Goal:  To gain understanding of the abstract models of computation and formal language approach to computation.

Units

Unit 1

1.1    Review of Mathematical Preliminaries: Sets, Logic, Functions, Relations, Languages, Proofs.

1.2    Finite Automata: Deterministic and Non-deterministic Finite Automata, Equivalence of Deterministic and Non-deterministic Finite Automata, Finite Automata with Epsilon-Transition.

1.3  Regular Expressions and Languages, Equivalence of Regular Expressions and Finite Automata, Algebraic Laws for Regular Expressions, Properties of Regular Ranguages, Pumping Lemma for Regular Languages, Minimization of Finite State Machine.


Unit 2

2.1    Context-Free Grammar, Parse Trees, Derivation and Ambiguity, Normal Forms(CNF and GNF) of Context-Free Grammar, Regular Grammars, Closure Properties of Context-Free Languages, Proving a Language to be Non-Context-Free.

2.2  Push Down Automata (PDA), Language of PDA, Deterministic and Non-deterministic PDA, Equivalence of PDA's and CFG,s.


Unit 3

3.1   Introduction to Turing Machines, Computation by Turing Machines, Variants of Turing Machines, Non-deterministic Turing Machines, Turing Enumerable Languages.

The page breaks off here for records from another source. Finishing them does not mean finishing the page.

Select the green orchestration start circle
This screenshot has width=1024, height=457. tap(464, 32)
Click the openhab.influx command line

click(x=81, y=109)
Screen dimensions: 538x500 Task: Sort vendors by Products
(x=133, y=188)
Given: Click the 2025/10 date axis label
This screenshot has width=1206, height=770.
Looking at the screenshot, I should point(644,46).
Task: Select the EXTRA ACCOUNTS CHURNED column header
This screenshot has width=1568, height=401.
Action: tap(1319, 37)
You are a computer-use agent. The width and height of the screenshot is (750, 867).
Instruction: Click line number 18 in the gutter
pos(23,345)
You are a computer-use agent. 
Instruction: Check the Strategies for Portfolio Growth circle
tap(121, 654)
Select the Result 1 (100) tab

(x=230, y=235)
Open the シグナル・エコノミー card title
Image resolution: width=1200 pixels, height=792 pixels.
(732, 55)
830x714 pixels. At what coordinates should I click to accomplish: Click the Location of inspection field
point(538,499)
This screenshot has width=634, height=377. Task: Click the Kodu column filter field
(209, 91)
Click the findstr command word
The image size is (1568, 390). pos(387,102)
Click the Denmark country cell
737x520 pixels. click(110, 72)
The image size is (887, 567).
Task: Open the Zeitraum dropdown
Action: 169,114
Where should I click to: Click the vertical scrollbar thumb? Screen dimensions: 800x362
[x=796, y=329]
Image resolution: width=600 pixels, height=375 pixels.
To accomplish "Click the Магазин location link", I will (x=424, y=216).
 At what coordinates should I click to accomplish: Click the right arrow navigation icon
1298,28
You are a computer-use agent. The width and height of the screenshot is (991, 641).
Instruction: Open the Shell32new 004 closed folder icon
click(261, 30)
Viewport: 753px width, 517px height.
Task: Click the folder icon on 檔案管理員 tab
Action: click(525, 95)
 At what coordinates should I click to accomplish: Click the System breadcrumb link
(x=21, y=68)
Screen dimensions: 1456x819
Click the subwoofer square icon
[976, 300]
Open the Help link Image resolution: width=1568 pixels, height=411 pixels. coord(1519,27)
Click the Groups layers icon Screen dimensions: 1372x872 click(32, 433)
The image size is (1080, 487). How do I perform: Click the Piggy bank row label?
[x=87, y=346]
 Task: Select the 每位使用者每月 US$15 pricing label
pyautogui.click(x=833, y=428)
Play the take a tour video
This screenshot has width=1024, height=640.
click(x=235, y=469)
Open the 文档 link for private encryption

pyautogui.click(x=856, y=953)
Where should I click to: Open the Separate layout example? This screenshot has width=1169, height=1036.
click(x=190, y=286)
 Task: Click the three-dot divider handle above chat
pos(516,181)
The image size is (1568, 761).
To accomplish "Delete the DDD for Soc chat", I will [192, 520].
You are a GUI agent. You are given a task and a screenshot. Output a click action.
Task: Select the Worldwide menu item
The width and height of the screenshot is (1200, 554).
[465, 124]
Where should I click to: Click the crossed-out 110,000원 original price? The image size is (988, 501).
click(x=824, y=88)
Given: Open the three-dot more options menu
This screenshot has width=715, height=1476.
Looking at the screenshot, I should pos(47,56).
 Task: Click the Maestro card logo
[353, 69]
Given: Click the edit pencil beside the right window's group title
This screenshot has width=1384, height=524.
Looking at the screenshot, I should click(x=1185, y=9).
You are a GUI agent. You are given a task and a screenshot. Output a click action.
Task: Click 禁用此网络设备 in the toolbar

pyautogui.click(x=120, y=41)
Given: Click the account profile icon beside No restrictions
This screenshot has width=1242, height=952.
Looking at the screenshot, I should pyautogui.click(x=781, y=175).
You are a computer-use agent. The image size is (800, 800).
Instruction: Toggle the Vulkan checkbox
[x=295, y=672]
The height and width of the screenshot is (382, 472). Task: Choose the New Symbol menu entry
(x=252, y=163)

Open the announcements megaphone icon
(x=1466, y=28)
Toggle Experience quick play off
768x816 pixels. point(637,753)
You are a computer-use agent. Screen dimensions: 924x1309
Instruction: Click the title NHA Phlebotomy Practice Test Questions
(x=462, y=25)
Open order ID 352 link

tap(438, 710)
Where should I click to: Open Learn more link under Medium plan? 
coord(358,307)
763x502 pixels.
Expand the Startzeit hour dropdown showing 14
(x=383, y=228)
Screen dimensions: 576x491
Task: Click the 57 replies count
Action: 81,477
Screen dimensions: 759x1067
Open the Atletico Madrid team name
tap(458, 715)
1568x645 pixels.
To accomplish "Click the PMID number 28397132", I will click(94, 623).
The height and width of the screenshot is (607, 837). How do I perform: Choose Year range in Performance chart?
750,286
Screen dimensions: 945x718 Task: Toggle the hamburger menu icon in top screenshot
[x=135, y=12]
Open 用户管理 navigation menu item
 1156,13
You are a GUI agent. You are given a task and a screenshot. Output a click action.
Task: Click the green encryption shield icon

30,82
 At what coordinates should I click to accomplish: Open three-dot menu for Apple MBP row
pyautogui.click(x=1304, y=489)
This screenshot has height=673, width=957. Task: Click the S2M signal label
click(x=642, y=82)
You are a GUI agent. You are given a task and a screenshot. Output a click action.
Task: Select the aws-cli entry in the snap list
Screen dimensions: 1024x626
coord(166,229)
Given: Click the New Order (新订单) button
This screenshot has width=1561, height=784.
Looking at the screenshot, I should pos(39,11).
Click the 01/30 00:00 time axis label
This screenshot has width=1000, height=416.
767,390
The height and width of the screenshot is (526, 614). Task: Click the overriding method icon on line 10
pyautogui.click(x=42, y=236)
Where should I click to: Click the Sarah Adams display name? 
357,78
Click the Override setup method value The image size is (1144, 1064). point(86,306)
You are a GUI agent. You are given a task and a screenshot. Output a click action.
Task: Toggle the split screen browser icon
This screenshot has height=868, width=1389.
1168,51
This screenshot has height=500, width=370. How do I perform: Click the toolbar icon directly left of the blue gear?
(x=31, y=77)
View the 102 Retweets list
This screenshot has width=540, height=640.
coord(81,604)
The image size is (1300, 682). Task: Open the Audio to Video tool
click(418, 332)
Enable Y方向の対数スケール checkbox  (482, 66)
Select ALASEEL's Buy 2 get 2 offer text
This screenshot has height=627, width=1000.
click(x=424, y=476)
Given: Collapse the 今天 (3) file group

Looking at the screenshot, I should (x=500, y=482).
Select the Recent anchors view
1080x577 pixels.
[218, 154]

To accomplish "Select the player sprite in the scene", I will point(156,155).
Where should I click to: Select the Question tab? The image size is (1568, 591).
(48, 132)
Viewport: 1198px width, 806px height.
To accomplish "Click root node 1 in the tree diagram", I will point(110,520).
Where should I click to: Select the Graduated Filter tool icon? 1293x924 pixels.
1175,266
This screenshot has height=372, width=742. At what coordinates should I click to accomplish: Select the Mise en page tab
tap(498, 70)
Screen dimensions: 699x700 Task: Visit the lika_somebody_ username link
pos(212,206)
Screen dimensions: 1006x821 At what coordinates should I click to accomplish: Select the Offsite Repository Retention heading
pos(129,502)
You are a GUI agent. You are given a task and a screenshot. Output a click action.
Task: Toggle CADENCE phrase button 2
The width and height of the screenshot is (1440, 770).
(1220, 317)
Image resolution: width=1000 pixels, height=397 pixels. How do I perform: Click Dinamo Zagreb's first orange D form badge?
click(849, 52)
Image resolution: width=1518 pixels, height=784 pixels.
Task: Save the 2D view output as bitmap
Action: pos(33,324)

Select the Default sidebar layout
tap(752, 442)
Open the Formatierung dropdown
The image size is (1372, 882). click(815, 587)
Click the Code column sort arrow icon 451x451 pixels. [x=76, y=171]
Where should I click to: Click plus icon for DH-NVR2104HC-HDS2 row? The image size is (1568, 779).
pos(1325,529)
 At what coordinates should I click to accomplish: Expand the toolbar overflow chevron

3.2   Church's Thesis and Algorithm, Universal Turing Machines, Halting Problems, Turing Machines and Computers.


Unit 4

4.1 Undecidability: Recursive and Recursively Enumerable Languages, Encoding of  Turing Machine, Universal  Language, Unrestricted  Grammars and Chomsky  Hierarchy, Unsolvable Problems by Turing Machines, Undecidable Problems,  Post's Correspondence Problem.


   4.2  Computational Complexity and Intractable Problems, Measuring Complexity,  Class P, Class NP, NP-Completeness and Problem Reduction , NP-Complete  Problems.